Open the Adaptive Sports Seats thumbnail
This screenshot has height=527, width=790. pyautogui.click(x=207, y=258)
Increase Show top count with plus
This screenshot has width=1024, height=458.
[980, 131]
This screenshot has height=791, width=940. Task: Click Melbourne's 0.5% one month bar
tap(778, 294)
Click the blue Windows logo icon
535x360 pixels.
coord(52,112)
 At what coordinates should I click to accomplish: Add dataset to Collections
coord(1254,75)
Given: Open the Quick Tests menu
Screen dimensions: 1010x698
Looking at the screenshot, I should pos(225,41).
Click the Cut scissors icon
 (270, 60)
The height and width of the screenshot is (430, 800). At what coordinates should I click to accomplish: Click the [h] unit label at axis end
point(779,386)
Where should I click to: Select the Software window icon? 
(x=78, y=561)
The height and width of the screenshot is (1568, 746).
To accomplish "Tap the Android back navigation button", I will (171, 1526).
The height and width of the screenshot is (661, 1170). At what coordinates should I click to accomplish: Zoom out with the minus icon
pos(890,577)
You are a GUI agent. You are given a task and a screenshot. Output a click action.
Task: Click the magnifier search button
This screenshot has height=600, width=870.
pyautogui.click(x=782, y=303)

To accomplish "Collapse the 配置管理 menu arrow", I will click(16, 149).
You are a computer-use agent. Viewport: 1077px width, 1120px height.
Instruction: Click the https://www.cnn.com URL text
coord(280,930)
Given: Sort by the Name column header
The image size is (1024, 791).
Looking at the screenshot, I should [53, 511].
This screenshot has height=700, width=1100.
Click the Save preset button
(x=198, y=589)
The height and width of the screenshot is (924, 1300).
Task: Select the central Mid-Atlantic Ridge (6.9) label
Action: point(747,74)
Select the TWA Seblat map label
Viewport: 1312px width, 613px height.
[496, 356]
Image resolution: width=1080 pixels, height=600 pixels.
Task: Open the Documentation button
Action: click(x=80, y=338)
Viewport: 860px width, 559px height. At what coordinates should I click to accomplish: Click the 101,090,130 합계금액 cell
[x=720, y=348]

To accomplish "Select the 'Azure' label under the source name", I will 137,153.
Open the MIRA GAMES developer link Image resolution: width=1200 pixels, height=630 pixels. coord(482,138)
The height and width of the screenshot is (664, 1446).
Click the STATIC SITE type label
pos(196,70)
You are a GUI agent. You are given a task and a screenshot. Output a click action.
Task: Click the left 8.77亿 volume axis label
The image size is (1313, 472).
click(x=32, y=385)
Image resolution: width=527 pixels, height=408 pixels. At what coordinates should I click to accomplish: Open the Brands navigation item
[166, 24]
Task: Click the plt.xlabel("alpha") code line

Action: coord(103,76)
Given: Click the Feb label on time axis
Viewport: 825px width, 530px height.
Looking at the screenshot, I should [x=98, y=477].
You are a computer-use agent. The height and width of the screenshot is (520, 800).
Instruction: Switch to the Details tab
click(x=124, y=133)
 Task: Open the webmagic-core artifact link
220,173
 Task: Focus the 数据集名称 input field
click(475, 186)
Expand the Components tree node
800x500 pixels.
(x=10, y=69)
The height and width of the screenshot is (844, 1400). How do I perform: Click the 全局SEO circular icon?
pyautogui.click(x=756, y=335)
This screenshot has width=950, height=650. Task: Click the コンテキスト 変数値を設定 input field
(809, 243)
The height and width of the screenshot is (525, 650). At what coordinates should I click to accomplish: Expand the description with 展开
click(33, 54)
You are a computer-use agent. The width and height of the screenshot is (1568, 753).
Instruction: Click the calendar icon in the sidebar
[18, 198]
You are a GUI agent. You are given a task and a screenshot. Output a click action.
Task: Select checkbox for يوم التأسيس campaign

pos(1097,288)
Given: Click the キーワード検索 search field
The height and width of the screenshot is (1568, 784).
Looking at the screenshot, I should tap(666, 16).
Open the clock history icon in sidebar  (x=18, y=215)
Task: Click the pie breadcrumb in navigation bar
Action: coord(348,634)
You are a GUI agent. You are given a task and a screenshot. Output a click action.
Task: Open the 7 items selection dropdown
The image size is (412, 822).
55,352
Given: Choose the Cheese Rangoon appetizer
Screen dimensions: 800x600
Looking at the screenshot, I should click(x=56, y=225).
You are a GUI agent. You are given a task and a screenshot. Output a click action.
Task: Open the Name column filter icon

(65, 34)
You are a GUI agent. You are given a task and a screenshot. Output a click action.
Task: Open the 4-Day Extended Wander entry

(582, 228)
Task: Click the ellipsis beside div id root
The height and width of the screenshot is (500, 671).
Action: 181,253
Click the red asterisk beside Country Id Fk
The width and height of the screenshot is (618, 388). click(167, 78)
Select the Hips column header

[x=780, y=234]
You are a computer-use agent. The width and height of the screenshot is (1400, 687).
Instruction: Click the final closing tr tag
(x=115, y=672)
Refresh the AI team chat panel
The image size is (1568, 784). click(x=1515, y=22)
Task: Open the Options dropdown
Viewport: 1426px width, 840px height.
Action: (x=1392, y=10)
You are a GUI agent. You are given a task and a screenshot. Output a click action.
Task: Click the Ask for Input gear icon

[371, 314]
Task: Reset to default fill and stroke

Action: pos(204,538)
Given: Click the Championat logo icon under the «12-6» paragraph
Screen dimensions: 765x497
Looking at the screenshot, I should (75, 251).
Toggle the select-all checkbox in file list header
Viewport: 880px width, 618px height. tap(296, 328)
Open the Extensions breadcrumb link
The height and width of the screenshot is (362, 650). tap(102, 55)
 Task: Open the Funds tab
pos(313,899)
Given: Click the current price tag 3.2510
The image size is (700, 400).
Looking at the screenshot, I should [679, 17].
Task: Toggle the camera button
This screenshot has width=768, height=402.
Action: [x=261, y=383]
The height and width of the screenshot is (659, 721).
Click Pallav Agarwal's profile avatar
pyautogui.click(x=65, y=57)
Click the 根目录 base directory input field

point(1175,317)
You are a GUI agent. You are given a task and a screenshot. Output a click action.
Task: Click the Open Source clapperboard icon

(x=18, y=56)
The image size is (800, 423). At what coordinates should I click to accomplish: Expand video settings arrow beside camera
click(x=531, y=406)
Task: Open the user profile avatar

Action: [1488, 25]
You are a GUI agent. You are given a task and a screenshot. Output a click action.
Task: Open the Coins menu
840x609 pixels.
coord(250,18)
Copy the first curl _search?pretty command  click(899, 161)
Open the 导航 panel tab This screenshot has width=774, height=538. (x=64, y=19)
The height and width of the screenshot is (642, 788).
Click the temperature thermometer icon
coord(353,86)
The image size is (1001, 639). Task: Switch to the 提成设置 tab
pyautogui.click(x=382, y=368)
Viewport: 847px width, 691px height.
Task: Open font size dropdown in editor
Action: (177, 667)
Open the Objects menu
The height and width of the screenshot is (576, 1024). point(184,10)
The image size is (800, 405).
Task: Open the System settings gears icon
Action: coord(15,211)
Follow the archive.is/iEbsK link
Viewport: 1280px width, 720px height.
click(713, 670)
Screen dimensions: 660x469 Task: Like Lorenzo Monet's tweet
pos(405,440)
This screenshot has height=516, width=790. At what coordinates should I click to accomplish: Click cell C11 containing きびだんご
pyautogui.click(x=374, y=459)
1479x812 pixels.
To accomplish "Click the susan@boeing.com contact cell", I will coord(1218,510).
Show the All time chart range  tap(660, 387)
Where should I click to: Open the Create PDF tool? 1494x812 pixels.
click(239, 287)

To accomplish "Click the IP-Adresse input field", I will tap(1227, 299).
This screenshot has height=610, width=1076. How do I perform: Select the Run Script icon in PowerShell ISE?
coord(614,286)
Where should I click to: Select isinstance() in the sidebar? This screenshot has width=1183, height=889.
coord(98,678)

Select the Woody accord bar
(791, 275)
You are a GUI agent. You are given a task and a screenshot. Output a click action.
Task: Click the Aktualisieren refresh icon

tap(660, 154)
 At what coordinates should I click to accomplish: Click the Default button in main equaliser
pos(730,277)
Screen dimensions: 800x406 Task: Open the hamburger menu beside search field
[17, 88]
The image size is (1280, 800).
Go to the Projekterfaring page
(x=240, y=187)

__PROBLEM__: Within the listing above, extract exactly the lines from the line with "The height and width of the screenshot is (664, 1446)." to the line with "is (1568, 753).", the two named lines included, and no others.

__OUTPUT OF THE EXERCISE__:
The height and width of the screenshot is (664, 1446).
Click the STATIC SITE type label
pos(196,70)
You are a GUI agent. You are given a task and a screenshot. Output a click action.
Task: Click the left 8.77亿 volume axis label
The image size is (1313, 472).
click(x=32, y=385)
Image resolution: width=527 pixels, height=408 pixels. At what coordinates should I click to accomplish: Open the Brands navigation item
[166, 24]
Task: Click the plt.xlabel("alpha") code line

Action: coord(103,76)
Given: Click the Feb label on time axis
Viewport: 825px width, 530px height.
Looking at the screenshot, I should [x=98, y=477].
You are a computer-use agent. The height and width of the screenshot is (520, 800).
Instruction: Switch to the Details tab
click(x=124, y=133)
 Task: Open the webmagic-core artifact link
220,173
 Task: Focus the 数据集名称 input field
click(475, 186)
Expand the Components tree node
800x500 pixels.
(x=10, y=69)
The height and width of the screenshot is (844, 1400). How do I perform: Click the 全局SEO circular icon?
pyautogui.click(x=756, y=335)
This screenshot has width=950, height=650. Task: Click the コンテキスト 変数値を設定 input field
(809, 243)
The height and width of the screenshot is (525, 650). At what coordinates should I click to accomplish: Expand the description with 展开
click(33, 54)
You are a computer-use agent. The width and height of the screenshot is (1568, 753).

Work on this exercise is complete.